In short, we aren’t supposed to get angry even in the face of injustice, and we are not to expect even emotional support from our friends and relatives. There’s something of an inconsistency as Obama faces heavy criticism for a leadership style that fails to express appropriate emotion.

Psychologists and interpersonal communication scholars accept as fundamental that anger can be a defense mechanism. Appropriateness depends both on how it is expressed and how the audience interprets its expression. But our society’s repudiation of “drama” on general principle legitimates oppression and delegitimizes the oppressed.

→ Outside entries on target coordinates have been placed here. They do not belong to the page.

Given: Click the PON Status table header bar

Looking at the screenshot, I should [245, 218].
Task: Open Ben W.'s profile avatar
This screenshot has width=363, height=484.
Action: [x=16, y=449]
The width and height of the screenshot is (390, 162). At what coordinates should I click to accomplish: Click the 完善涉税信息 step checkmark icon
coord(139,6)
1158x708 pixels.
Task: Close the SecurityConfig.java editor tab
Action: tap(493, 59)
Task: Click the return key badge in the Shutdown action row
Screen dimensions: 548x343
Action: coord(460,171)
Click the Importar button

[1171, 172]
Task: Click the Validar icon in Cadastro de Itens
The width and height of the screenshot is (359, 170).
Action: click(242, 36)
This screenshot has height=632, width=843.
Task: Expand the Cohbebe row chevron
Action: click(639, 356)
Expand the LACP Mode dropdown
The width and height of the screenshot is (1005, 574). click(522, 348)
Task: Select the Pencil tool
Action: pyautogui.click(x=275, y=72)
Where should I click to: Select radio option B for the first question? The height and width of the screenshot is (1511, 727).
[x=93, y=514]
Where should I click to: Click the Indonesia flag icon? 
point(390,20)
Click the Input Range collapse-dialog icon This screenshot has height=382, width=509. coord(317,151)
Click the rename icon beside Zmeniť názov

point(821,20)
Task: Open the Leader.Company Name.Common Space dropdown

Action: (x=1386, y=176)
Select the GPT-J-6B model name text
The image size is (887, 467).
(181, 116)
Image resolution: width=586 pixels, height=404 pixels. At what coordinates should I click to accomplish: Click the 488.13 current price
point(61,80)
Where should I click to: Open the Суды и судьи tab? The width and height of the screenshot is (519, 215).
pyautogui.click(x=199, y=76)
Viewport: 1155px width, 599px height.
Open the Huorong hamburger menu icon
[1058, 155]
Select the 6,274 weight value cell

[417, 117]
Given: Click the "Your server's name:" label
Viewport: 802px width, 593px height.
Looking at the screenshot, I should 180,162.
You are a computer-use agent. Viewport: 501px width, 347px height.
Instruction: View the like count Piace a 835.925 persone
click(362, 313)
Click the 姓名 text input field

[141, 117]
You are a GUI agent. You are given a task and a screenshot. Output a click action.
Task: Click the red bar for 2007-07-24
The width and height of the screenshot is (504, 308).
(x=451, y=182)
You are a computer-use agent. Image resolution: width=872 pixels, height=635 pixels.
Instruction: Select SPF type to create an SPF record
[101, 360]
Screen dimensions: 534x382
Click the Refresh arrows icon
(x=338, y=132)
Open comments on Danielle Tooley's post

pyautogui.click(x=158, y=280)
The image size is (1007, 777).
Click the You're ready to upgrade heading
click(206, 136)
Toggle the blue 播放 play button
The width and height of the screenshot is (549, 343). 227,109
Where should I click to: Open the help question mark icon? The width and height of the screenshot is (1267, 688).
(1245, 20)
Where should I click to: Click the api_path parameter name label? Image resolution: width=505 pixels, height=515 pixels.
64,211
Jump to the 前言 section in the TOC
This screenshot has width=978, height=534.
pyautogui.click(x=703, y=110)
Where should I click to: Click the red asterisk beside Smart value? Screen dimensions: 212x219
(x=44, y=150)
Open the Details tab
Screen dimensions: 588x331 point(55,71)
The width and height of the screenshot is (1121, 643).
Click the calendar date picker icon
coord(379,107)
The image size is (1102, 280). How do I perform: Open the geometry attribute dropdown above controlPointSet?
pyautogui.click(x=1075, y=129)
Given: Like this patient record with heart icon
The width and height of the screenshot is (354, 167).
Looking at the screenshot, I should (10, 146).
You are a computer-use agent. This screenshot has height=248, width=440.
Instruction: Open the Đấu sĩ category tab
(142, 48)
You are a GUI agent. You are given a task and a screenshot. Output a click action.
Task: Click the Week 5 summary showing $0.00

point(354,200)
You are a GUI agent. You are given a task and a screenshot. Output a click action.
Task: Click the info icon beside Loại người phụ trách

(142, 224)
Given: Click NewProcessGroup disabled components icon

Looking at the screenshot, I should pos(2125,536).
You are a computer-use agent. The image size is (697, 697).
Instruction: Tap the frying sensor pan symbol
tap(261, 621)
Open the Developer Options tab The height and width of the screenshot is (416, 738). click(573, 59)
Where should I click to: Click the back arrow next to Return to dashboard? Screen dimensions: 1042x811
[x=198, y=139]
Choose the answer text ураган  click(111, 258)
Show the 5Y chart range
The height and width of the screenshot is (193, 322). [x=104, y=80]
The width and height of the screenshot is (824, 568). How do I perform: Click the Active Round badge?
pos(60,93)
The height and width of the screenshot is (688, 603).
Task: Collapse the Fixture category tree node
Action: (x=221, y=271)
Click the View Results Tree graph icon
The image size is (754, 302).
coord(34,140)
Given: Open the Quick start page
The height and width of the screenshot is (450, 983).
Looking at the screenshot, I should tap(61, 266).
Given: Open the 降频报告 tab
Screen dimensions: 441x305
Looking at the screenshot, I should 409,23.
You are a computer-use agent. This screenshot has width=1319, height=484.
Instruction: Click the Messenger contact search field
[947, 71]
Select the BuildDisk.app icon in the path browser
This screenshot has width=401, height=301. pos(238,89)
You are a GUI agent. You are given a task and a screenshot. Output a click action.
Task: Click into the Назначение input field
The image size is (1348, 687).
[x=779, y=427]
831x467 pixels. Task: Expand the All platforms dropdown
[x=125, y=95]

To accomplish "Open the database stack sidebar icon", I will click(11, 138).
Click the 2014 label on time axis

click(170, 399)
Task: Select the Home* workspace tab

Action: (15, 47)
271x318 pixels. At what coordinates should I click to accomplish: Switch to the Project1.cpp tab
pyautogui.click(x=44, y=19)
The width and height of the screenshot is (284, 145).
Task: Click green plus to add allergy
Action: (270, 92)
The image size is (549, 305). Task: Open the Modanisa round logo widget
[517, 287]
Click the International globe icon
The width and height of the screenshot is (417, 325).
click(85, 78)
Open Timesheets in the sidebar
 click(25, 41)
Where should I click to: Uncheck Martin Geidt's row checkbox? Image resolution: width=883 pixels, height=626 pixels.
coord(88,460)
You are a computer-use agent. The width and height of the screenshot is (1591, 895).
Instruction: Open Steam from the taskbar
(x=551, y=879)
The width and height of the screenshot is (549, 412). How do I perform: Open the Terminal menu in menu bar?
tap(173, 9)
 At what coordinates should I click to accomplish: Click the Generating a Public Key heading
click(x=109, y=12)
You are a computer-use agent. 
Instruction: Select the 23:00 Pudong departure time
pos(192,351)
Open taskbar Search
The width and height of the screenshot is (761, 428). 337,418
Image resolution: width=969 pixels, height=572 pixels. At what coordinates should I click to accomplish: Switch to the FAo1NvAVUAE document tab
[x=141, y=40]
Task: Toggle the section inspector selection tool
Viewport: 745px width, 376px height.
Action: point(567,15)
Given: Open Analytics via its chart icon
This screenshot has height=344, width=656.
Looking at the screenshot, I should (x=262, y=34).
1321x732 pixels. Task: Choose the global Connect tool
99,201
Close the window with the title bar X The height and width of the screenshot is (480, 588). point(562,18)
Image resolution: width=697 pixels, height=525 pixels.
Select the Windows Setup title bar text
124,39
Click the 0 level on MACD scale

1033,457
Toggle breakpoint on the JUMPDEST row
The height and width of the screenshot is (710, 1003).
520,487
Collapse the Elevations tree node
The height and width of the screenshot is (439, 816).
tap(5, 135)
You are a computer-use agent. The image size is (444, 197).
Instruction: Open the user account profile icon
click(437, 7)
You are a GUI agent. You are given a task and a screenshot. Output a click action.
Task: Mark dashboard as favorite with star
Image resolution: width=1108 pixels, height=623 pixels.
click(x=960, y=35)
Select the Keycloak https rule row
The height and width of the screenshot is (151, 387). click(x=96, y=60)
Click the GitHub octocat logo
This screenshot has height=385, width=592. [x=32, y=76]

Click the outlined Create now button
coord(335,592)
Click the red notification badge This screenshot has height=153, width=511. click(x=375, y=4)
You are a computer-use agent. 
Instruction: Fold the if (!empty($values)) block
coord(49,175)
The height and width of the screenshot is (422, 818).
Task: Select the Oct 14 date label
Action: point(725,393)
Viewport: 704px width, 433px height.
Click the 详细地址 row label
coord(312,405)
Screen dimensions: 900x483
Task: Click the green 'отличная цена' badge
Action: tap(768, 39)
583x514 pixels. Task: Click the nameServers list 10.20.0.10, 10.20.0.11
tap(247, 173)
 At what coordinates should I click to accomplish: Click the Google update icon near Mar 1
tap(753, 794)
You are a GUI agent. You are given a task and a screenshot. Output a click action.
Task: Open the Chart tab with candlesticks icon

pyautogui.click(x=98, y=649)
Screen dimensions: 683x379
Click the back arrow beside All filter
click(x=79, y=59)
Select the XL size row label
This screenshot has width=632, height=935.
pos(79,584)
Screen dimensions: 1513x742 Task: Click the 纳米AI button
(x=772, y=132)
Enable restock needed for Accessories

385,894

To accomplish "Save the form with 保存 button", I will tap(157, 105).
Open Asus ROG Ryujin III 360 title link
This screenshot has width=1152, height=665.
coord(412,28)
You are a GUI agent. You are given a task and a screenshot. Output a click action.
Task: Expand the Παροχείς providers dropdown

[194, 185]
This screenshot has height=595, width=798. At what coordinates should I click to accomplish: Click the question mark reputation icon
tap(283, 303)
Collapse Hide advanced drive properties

The inconsistency appears to hinge on who the “victims” are. It is okay to wail about BP’s wanton destruction of the Gulf of Mexico because a large population faces the prospect of fouled beaches, ruined recreation, and eviscerated livelihoods. Likewise, it is okay to whine about government budget deficits because repayment may entail higher taxes for the vast majority who pay them in order to sustain expected services.

Iraq Deaths Estimator

But an illegal killing expedition against Iraqi and Afghan civilians producing over a million “excess” civilian deaths in Iraq alone (extrapolating from a peer-reviewed study in Lancet) attracts little condemnation. A widening and increasingly surreptitious crusade mostly against Islam attracts criticism only when it seems futile–in other words, because we aren’t winning.

Lest you think this is just about foreign “others,” our political response to 6.7 million long term unemployed is to refuse to pass even a stripped-down jobs bill. Deficit hawks could cite a Gallup survey in which concern about the deficit edged out concern about unemployment as a matter of “extreme” concern. Because bleating about unemployment apparently would be “drama.”

The numbing of our collective consciousness means we do little more than criticize discrimination against the unemployed in hiring. It seems to translate to collective inaction in the face of a wide perception that Obama’s economic policies are, at best, ineffective. It means we sustain a war on Islam, a religion which too many view monolithically, with over 1.57 billion adherents worldwide, even at the expense of urgent domestic needs.

It means, in short, that we prioritize killing people over taking care of people.